____ Records shown

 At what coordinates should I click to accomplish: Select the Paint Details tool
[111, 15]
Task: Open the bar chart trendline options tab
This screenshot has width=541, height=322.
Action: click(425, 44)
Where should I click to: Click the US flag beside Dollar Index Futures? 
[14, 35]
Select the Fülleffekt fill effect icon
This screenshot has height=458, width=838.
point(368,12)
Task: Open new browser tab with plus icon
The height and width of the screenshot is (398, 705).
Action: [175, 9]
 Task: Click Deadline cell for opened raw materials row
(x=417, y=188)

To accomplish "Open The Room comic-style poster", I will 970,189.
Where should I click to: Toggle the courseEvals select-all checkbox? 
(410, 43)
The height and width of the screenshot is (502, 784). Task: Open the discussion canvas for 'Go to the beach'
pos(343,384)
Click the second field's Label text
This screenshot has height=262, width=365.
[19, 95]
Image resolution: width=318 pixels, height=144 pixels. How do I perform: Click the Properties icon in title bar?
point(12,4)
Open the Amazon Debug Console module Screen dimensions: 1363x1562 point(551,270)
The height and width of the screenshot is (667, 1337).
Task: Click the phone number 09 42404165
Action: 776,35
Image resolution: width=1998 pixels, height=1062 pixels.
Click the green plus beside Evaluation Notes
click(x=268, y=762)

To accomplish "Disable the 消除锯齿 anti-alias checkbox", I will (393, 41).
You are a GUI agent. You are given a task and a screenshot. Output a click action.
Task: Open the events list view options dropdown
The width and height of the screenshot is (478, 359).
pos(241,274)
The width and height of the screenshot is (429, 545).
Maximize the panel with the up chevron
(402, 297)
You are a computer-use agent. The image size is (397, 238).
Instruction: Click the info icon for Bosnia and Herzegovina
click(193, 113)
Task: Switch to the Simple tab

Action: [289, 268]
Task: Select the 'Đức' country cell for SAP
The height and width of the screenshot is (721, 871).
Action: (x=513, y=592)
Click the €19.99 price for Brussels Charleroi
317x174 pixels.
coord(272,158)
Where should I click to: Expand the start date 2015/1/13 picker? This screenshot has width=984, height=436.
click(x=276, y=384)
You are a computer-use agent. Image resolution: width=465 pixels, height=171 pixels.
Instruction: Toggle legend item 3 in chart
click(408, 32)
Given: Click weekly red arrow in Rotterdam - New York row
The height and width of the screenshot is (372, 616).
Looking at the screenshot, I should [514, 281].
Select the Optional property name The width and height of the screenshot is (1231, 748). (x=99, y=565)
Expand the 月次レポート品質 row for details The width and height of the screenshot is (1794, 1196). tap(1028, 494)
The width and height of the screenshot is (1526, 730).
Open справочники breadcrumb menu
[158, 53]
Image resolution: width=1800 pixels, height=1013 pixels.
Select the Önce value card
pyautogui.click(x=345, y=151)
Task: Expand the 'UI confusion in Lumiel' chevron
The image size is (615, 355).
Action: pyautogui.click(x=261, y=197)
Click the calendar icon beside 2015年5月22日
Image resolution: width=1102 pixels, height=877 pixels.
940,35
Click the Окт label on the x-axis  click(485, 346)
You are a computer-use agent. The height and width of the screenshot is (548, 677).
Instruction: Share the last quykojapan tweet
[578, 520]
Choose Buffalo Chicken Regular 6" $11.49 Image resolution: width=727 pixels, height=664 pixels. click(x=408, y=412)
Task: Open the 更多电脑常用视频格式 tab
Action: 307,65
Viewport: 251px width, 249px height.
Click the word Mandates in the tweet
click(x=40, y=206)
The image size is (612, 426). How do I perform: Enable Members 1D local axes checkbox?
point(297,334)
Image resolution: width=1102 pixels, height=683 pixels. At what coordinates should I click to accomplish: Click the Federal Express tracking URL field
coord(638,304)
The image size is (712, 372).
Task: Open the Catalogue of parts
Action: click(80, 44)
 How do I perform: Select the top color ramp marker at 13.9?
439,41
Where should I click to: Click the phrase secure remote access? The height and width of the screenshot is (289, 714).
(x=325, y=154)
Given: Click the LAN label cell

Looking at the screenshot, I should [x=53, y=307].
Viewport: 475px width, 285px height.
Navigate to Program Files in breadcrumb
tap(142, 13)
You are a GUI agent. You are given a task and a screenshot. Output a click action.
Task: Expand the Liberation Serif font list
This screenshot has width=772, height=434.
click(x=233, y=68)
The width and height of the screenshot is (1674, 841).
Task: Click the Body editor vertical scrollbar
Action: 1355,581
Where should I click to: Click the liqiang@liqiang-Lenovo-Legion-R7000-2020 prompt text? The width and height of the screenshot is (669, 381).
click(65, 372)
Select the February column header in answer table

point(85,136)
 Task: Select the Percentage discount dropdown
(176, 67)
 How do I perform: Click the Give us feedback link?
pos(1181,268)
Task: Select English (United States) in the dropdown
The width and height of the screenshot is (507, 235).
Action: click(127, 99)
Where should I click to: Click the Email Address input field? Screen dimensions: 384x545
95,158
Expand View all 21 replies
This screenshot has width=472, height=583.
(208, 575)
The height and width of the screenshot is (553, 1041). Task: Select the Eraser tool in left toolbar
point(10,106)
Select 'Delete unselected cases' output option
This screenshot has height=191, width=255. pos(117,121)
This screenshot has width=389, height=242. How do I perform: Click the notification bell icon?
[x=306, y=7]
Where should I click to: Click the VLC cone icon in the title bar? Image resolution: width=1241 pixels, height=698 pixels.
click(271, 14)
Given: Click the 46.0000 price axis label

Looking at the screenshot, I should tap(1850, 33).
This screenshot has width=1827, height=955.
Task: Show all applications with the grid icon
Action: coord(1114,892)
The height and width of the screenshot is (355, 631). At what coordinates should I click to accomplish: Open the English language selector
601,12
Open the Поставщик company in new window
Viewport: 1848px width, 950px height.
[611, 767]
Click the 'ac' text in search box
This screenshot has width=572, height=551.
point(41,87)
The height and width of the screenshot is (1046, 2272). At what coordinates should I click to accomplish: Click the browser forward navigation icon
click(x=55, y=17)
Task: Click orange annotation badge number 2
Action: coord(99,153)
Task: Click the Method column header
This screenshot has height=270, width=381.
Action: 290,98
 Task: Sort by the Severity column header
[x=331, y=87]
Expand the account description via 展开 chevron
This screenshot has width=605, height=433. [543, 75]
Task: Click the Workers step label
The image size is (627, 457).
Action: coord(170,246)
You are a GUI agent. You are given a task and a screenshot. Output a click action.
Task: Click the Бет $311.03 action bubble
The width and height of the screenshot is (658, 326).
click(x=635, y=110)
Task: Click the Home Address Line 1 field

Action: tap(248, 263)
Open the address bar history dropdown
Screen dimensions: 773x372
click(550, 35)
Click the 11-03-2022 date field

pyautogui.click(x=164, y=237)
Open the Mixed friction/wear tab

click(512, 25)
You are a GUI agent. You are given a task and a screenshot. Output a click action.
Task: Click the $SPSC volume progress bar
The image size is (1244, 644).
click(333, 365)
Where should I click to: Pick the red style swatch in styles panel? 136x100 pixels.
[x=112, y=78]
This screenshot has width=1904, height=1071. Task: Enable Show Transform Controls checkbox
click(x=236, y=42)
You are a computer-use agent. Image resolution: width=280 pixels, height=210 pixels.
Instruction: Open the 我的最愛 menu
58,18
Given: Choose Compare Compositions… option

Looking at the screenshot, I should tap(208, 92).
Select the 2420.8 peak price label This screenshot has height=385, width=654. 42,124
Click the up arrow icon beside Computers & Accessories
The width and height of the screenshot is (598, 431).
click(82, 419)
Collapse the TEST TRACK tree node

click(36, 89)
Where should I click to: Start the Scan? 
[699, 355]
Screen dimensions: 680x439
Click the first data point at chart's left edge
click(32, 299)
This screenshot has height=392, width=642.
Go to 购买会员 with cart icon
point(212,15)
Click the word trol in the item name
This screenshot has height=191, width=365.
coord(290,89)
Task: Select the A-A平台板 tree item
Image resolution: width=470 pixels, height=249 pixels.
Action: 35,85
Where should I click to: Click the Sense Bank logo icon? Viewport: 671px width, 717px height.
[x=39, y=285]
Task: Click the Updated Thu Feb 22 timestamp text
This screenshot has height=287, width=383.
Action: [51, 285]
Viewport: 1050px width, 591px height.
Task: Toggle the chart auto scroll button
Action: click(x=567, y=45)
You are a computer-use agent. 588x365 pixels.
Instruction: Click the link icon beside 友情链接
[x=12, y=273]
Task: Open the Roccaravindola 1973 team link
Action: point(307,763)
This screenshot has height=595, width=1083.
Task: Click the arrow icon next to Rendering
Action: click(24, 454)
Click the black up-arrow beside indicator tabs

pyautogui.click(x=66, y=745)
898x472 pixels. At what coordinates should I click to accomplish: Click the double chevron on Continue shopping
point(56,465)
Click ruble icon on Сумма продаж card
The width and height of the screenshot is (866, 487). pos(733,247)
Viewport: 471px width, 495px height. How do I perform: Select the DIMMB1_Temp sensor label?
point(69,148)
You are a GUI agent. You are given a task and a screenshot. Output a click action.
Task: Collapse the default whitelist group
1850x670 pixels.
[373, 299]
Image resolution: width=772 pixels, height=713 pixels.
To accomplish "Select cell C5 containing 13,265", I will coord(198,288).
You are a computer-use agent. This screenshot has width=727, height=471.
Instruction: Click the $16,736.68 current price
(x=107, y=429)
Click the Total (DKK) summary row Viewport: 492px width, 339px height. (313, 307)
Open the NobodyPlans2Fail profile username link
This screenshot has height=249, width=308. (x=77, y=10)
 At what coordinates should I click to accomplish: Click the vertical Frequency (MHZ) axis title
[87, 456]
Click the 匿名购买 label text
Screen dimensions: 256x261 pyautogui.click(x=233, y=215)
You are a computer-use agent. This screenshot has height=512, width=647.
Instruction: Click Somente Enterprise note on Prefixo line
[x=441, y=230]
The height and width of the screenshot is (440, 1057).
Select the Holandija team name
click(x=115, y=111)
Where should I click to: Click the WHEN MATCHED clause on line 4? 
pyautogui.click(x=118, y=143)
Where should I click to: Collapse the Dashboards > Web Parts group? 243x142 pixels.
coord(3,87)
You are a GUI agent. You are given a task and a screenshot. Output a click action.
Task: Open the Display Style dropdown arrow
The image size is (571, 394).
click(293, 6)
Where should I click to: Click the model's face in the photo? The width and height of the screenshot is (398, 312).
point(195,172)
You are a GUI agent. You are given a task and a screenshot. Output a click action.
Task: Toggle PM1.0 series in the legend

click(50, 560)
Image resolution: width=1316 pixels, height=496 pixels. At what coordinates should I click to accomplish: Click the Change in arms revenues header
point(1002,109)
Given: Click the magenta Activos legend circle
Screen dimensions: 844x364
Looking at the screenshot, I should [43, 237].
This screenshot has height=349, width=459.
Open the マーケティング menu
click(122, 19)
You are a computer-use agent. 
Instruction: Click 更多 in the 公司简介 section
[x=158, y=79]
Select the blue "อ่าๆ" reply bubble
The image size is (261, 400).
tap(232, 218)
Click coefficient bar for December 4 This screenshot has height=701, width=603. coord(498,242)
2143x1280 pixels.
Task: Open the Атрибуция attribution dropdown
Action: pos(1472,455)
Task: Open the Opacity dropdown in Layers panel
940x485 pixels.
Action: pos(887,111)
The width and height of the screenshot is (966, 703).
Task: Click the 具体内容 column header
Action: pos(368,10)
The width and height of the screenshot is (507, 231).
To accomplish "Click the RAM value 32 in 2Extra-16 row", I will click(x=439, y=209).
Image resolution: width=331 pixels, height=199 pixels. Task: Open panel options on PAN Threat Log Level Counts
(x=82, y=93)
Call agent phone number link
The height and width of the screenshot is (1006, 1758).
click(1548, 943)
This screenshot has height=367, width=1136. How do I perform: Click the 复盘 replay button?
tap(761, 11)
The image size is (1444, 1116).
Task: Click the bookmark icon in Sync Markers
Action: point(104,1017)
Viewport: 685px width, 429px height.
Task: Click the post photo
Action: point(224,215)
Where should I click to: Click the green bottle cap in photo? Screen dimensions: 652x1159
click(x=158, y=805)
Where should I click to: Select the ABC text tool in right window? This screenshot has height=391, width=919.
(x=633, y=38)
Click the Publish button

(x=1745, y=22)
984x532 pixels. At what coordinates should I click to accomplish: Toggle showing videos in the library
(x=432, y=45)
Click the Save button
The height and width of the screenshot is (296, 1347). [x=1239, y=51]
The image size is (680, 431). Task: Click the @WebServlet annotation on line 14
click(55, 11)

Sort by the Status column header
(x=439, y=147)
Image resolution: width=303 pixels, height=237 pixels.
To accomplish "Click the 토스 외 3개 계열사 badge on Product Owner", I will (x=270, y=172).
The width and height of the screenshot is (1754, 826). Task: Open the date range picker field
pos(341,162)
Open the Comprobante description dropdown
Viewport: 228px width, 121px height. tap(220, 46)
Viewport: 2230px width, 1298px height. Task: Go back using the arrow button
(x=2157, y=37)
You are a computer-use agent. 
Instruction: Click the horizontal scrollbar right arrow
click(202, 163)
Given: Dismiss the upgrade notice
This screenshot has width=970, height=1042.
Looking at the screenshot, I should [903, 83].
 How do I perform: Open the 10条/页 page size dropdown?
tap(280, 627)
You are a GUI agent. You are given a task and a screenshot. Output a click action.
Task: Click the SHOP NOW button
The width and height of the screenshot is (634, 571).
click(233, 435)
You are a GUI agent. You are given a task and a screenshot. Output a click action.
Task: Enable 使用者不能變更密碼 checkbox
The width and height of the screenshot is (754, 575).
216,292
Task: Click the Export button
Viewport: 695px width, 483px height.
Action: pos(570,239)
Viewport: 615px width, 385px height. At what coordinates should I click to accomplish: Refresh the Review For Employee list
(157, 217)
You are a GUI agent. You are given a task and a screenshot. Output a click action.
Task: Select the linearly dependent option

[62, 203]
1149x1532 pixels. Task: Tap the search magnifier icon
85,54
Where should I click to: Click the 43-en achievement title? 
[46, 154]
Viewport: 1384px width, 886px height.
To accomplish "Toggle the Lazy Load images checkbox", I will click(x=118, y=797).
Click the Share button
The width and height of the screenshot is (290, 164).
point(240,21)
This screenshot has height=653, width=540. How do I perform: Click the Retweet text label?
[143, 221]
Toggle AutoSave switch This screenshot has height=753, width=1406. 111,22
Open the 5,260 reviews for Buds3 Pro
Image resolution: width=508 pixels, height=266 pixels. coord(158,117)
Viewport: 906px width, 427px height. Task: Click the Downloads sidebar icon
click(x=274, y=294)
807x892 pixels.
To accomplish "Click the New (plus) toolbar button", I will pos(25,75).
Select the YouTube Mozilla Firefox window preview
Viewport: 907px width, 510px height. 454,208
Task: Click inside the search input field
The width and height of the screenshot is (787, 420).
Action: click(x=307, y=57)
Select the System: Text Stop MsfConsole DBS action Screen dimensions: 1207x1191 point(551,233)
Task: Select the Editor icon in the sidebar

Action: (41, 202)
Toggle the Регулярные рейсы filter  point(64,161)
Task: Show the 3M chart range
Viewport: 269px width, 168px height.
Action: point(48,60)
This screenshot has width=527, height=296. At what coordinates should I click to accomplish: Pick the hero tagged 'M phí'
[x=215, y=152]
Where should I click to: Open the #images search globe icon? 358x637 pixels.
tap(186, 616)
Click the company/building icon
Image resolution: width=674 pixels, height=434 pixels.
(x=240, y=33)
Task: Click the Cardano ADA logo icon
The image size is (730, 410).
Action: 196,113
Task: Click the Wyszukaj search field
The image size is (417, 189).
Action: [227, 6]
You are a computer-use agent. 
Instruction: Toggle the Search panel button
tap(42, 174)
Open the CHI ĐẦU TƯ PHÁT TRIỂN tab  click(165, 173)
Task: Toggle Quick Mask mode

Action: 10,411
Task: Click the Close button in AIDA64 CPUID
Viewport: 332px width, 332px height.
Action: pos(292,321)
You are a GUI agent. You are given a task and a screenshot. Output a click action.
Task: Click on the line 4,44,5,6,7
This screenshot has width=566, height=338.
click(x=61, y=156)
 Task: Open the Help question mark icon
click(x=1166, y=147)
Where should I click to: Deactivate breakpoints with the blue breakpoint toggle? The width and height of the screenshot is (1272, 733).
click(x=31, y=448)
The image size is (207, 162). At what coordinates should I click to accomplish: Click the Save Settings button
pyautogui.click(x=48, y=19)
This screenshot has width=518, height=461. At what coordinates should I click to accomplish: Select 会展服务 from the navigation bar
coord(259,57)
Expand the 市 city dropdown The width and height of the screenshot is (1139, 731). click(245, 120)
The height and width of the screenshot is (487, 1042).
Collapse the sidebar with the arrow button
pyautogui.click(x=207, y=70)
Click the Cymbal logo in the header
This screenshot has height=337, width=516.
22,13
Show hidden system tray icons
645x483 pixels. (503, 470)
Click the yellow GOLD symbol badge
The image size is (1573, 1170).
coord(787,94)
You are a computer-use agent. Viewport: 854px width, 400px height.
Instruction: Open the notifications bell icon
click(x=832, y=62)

________

» Set exercise:
Which lines in the items above contain the word "dimensions"? Pull out each of those lines in full, matching the word's case exactly.

» Exercise solution:
Open the Amazon Debug Console module Screen dimensions: 1363x1562 point(551,270)
Where should I click to: Click the Email Address input field? Screen dimensions: 384x545
Screen dimensions: 773x372
Screen dimensions: 680x439
Screen dimensions: 256x261 pyautogui.click(x=233, y=215)
Screen dimensions: 844x364
Where should I click to: Click the green bottle cap in photo? Screen dimensions: 652x1159
Select the System: Text Stop MsfConsole DBS action Screen dimensions: 1207x1191 point(551,233)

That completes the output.